(Items from a dataset)
______
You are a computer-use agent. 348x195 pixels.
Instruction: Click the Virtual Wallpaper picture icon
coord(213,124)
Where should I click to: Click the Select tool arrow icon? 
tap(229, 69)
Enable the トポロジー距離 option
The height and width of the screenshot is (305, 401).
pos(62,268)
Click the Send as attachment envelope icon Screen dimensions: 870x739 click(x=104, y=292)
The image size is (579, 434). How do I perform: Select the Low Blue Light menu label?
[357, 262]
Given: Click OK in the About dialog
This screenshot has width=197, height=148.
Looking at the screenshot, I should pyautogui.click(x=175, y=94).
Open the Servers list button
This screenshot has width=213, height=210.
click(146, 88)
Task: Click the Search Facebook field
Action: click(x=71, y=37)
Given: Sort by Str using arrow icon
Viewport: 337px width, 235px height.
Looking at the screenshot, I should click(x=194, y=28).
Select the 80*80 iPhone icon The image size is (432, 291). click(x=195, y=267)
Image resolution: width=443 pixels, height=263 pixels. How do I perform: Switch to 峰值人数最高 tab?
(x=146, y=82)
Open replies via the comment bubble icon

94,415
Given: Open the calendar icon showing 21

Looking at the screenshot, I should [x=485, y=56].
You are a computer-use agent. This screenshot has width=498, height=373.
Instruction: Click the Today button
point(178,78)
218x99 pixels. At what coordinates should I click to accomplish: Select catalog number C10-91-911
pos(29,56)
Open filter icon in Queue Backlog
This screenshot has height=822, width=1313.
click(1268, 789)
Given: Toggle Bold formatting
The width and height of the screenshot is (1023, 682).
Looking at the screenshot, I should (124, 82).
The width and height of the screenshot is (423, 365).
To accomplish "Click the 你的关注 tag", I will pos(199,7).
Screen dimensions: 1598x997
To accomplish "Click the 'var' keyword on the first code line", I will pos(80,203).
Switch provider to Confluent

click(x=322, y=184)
______
**WHAT TO DO**
Rewrite the rows above with each "Given" changed to "Objective", keeping everything else the same.

**TASK OUTPUT**
You are a computer-use agent. 348x195 pixels.
Instruction: Click the Virtual Wallpaper picture icon
coord(213,124)
Where should I click to: Click the Select tool arrow icon? 
tap(229, 69)
Enable the トポロジー距離 option
The height and width of the screenshot is (305, 401).
pos(62,268)
Click the Send as attachment envelope icon Screen dimensions: 870x739 click(x=104, y=292)
The image size is (579, 434). How do I perform: Select the Low Blue Light menu label?
[357, 262]
Objective: Click OK in the About dialog
This screenshot has width=197, height=148.
Looking at the screenshot, I should pyautogui.click(x=175, y=94).
Open the Servers list button
This screenshot has width=213, height=210.
click(146, 88)
Task: Click the Search Facebook field
Action: click(x=71, y=37)
Objective: Sort by Str using arrow icon
Viewport: 337px width, 235px height.
Looking at the screenshot, I should click(x=194, y=28).
Select the 80*80 iPhone icon The image size is (432, 291). click(x=195, y=267)
Image resolution: width=443 pixels, height=263 pixels. How do I perform: Switch to 峰值人数最高 tab?
(x=146, y=82)
Open replies via the comment bubble icon

94,415
Objective: Open the calendar icon showing 21

Looking at the screenshot, I should [x=485, y=56].
You are a computer-use agent. This screenshot has width=498, height=373.
Instruction: Click the Today button
point(178,78)
218x99 pixels. At what coordinates should I click to accomplish: Select catalog number C10-91-911
pos(29,56)
Open filter icon in Queue Backlog
This screenshot has height=822, width=1313.
click(1268, 789)
Objective: Toggle Bold formatting
The width and height of the screenshot is (1023, 682).
Looking at the screenshot, I should (124, 82).
The width and height of the screenshot is (423, 365).
To accomplish "Click the 你的关注 tag", I will pos(199,7).
Screen dimensions: 1598x997
To accomplish "Click the 'var' keyword on the first code line", I will pos(80,203).
Switch provider to Confluent

click(x=322, y=184)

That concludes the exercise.